Today, the last trading day of this week, the Australian dollar (AUD) inched high with the price of 0.7739 against the US dollar (USD).
The AUD/USD currency pair continuously be on the uncertainty track for the last two weeks.
As a result, it’s difficult to portray the true image of the pair. If it rises one day, we will see a red bearish candle on the graph the next.
Besides many other reasons, the recent increase in the pair’s price might be happening because of the Consumer Price Index (CPI).
Australian Bureau of Statistics will release the CPI on April 28, 2021. According to economists’ consensus, it might remain 0.9% in the first quarter of this year compared to the last quarter of last year.

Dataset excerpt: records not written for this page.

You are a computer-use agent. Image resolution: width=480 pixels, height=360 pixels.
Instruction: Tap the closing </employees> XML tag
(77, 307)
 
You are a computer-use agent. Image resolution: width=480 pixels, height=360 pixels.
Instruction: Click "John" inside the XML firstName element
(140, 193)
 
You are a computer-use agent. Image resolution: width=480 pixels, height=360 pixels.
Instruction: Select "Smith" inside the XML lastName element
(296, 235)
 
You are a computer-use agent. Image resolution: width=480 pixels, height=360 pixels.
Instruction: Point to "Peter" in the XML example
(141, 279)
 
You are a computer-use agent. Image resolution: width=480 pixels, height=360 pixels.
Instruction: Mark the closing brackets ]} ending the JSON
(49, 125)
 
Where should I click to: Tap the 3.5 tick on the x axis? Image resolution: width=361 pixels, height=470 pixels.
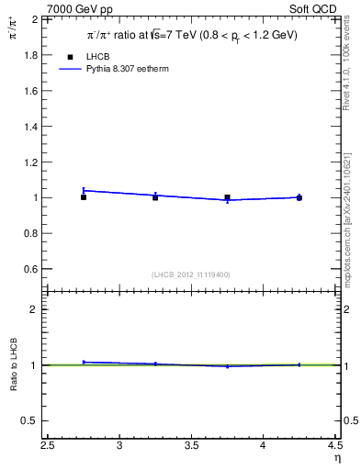192,445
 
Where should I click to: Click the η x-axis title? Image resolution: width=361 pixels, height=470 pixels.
336,458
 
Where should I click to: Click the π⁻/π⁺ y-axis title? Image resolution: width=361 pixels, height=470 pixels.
14,28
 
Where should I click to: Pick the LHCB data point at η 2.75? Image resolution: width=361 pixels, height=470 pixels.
84,196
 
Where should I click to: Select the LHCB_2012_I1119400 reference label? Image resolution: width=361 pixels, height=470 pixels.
191,274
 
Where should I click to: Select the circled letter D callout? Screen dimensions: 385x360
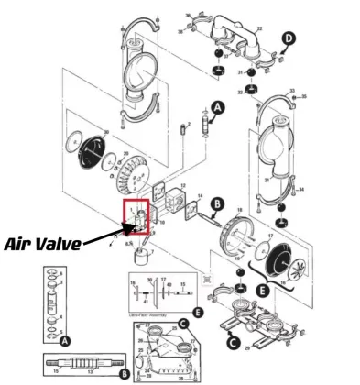pos(290,38)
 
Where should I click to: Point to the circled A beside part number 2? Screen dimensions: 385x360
pos(216,107)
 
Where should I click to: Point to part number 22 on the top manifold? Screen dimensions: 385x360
pos(259,29)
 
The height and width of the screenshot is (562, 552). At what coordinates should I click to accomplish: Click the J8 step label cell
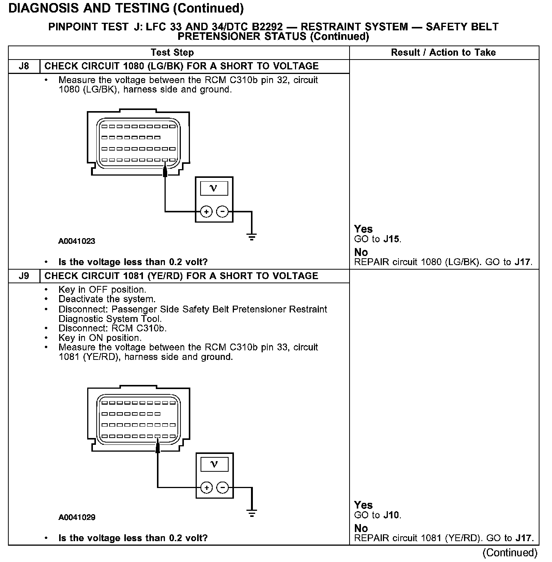[x=24, y=66]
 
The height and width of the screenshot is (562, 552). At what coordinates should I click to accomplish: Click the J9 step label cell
[x=24, y=276]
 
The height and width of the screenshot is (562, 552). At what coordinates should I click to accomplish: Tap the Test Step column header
[x=172, y=53]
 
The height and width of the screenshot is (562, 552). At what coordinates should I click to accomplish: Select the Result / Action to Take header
[x=443, y=53]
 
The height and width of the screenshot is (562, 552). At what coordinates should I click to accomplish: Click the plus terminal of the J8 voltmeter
[x=206, y=212]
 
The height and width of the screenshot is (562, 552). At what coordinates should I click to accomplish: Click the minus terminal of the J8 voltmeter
[x=223, y=212]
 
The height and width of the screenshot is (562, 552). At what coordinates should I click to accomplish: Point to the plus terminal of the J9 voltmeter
[x=206, y=488]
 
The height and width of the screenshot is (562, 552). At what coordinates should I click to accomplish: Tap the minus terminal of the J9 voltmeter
[x=223, y=488]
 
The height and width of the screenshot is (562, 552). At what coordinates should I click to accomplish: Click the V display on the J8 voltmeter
[x=214, y=188]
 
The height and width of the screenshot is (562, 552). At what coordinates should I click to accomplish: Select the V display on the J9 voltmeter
[x=214, y=465]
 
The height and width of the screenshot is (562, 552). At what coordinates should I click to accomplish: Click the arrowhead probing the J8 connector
[x=165, y=171]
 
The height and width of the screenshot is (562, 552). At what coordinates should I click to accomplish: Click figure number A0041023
[x=77, y=241]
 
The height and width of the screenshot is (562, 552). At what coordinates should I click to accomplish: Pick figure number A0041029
[x=77, y=517]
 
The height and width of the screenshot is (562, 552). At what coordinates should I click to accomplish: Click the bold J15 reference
[x=391, y=239]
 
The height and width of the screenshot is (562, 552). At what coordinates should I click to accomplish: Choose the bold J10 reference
[x=391, y=515]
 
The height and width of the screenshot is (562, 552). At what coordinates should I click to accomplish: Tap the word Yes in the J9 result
[x=363, y=505]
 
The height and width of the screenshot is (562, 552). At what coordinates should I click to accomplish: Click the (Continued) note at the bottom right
[x=510, y=553]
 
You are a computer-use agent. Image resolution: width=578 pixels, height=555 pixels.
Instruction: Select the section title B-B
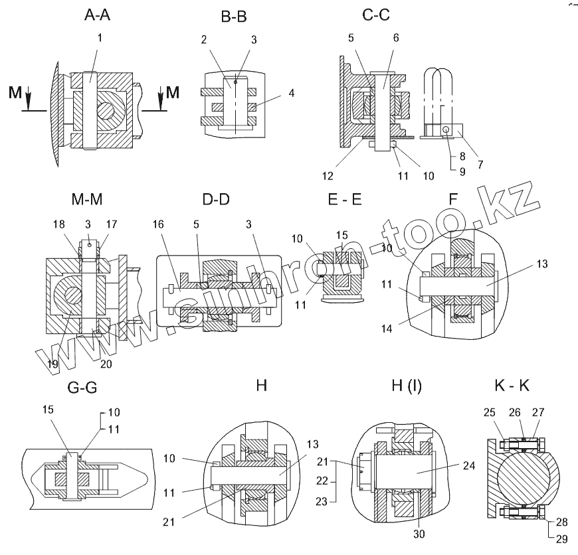point(233,18)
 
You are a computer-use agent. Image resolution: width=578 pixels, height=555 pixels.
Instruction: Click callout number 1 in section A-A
point(100,38)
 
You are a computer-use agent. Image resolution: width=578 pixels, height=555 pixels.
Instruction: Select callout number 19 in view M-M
point(52,364)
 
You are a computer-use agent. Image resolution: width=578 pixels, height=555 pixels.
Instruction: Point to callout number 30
point(419,533)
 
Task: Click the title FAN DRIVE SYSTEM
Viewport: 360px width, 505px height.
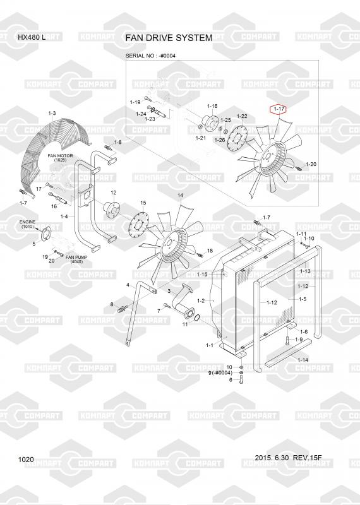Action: (169, 38)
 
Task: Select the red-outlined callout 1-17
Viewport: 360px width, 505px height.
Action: (279, 109)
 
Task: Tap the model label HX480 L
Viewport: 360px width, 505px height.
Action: (32, 37)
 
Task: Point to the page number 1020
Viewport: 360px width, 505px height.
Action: (26, 460)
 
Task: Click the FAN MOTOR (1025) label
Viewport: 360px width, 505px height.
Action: (60, 158)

The CPI compares the retail prices of a representative shopping basket of products and services to determine price movements. Inflation reduces the purchasing power of the Australian dollar. The CPI is a measure of inflation and shifts in spending patterns. A high reading for the AUD is positive (or bullish), whereas a low reading is negative (or bearish).
There is the horizontal support level after the pair’s price, which might push the AUD/USD pair toward the forward momentum.
Considering the pair are predicted to increase, selling the pair about 0.7821 could be a better short-term choice. However, due to the volatile nature of the market, prices can fluctuate, resulting in different outcomes.